Tyl pointed to the small shapes atop his head, then pushed one of the pads inside.

“Oh!” Lyra hadn’t noticed that they now had to shout in order to be heard over the nearing roar, but she was made aware of it as soon as she inserted the pads and silence returned.

Despite these precautions they were quite unprepared for the sight that greeted them when they turned a sharp bend in the canyon.

Several kilometers ahead, sheer rock walls met to form a vertical defile no more than four kilometers wide. For the first time since they’d left the Skar, Etienne forgot his irritation with Lyra. He was enveloped by wonder.

“How high?” she shouted at him, leaning close so that he could hear her through his earplugs. He’d already taken a sighting with the instrumentation on his wrist.

“Twenty-five hundred meters!” Only the fact that the spray did not rise half as high as the falls themselves enabled them to see the cliff where the Aurang River flowed over the edge of the Guntali Plateau. It was a frightening, magnificent drop and the result was a cascade of unmatched proportions, fittingly located on a world of geological superlatives.

It seemed impossible that the stone at the base of that torrent could withstand the impact of so much water falling from such a height without turning to powder. Just as it seemed impossible for the ancient multistory edifice that clung to the cliff face just to the right of the waterfall to remain in place without having been shaken to pieces hundreds of years ago.

Tyl pointed. “Moraung Motau.”

“How old?” Lyra shouted as they raced toward it.

“A thousand years, two thousand, who can say?” Tyl spurred his lekka on.

Hundreds of windows threw back the sun from the rambling, rock-climbing structure, which appeared more than large enough to shelter the whole population of Turput. Huge bas-reliefs covered the facade with writhing figures and decorative motifs. Only the fact that the building had been hewn from the raw stone of the Cliff face enabled it to withstand the steady vibration produced by the immense waterfall nearby.

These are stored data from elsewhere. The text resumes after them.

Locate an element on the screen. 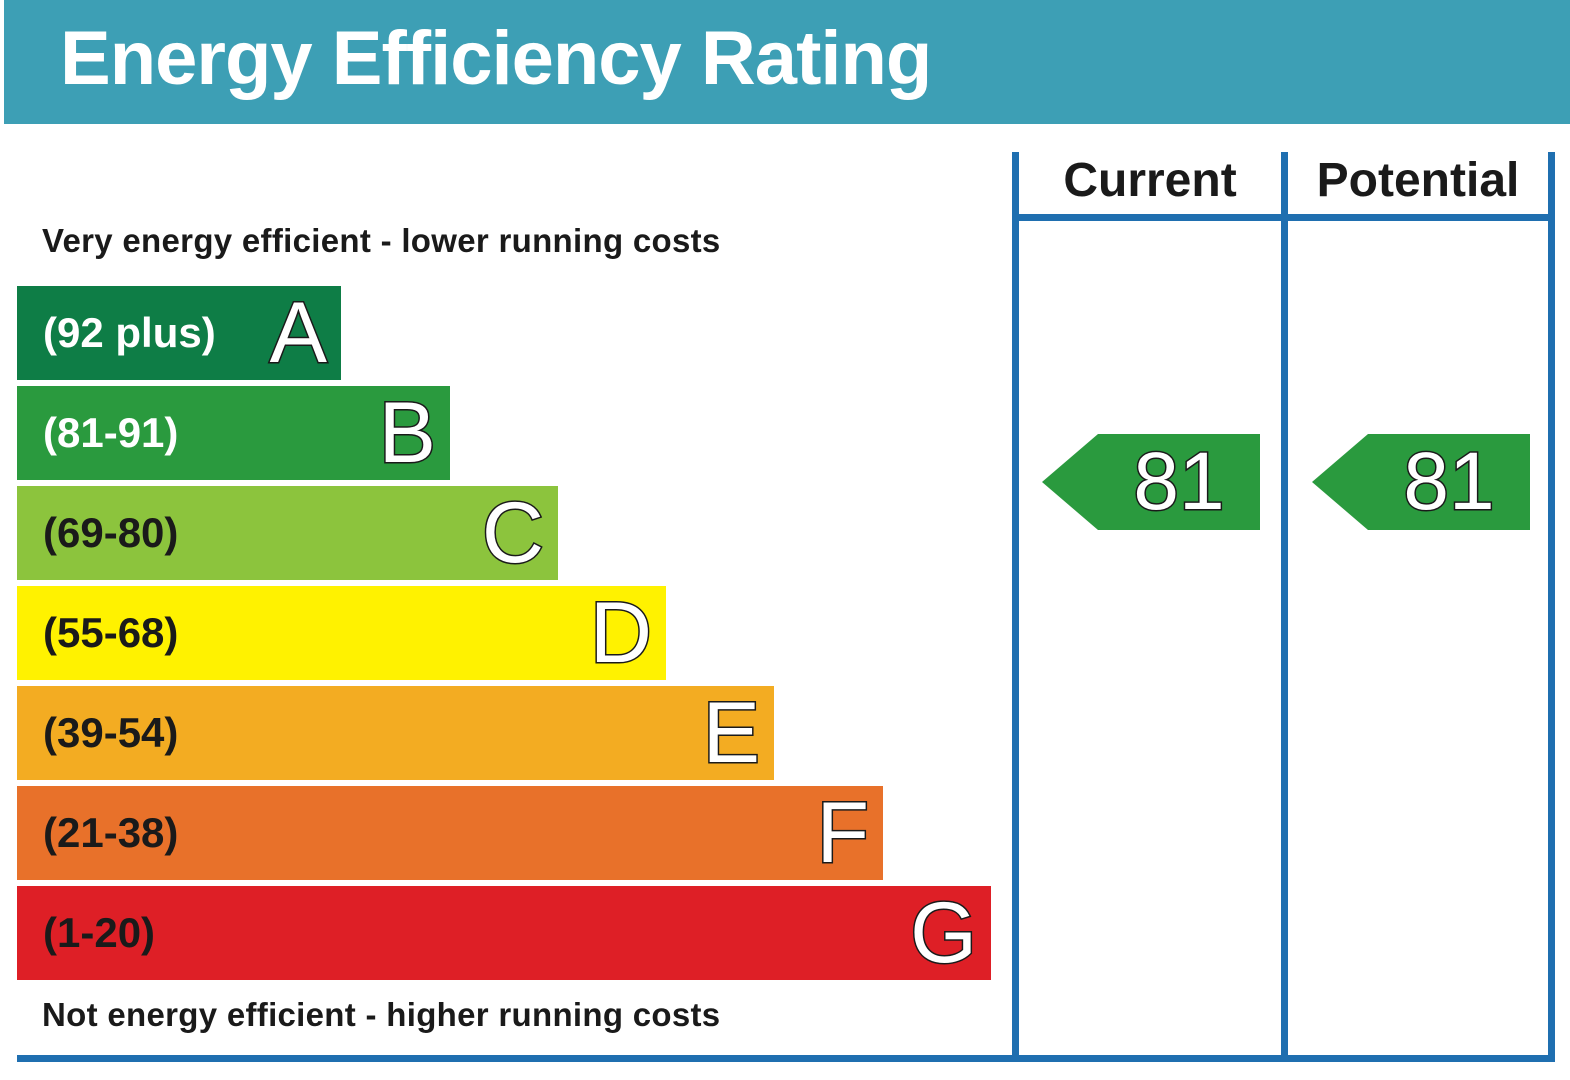 The width and height of the screenshot is (1570, 1080). frame-header-line is located at coordinates (1284, 218).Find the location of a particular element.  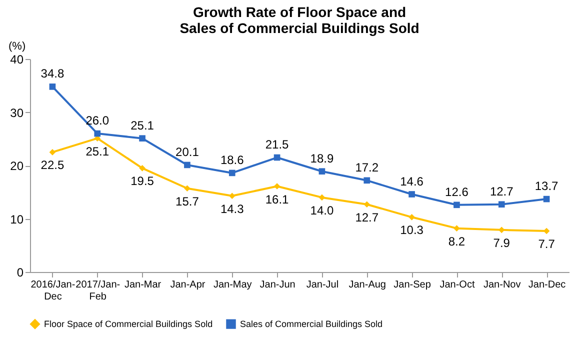

data-label: 15.7 is located at coordinates (188, 201).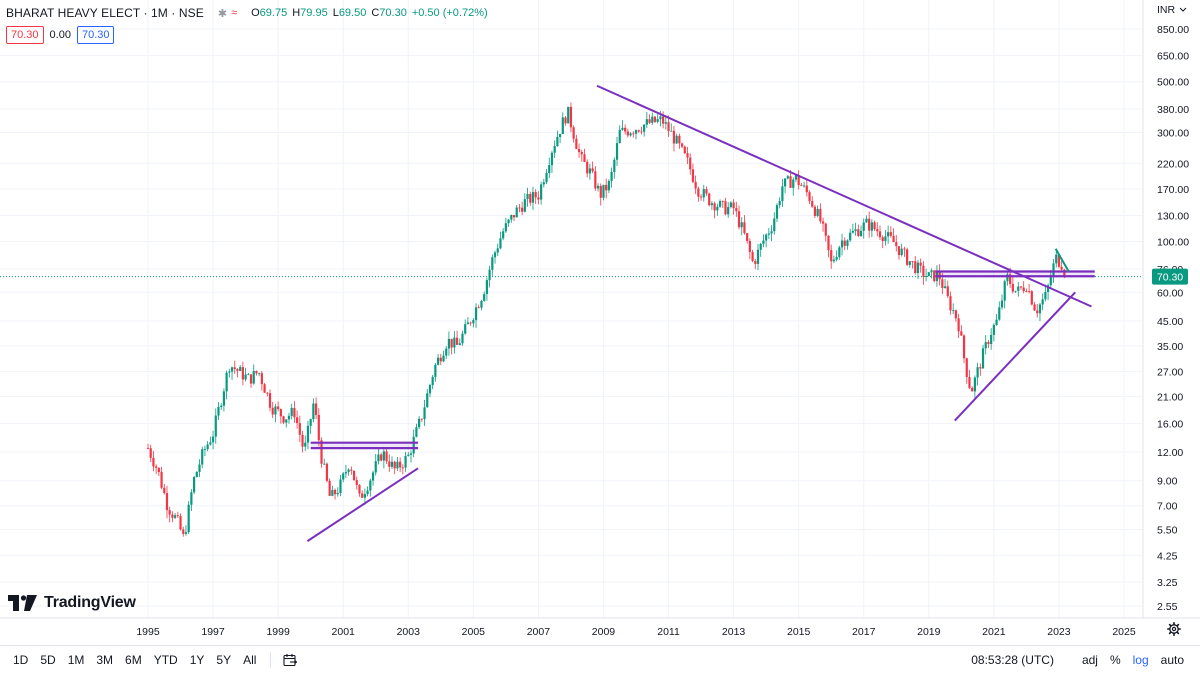 This screenshot has width=1200, height=675. What do you see at coordinates (234, 12) in the screenshot?
I see `approx-icon: ≈` at bounding box center [234, 12].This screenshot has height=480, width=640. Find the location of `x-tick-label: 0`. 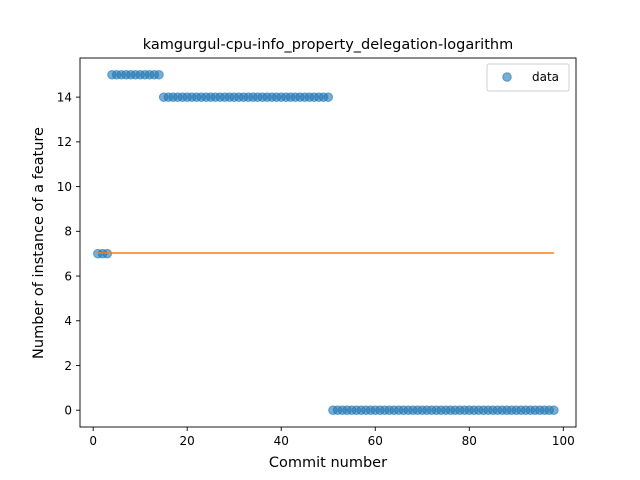

x-tick-label: 0 is located at coordinates (93, 441).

Several thousand years, Tyl had said, and Etienne had no reason to doubt the Tsla’s veracity. He had shown himself to be truthful in everything else.

As they drew near he saw that the thick green lines that covered the lower part of the cliff on both sides of the Cuparaggki were not sculpted and painted decorations but enormous vines, unlike anything they had observed growing on Tslamaina before. Tsla toiled among them, tending to roots and leaves. They wore longer capes of some shiny material which kept them from being soaked by the omnipresent spray.

Tyl reined in his lekka and the two humans slowed accordingly.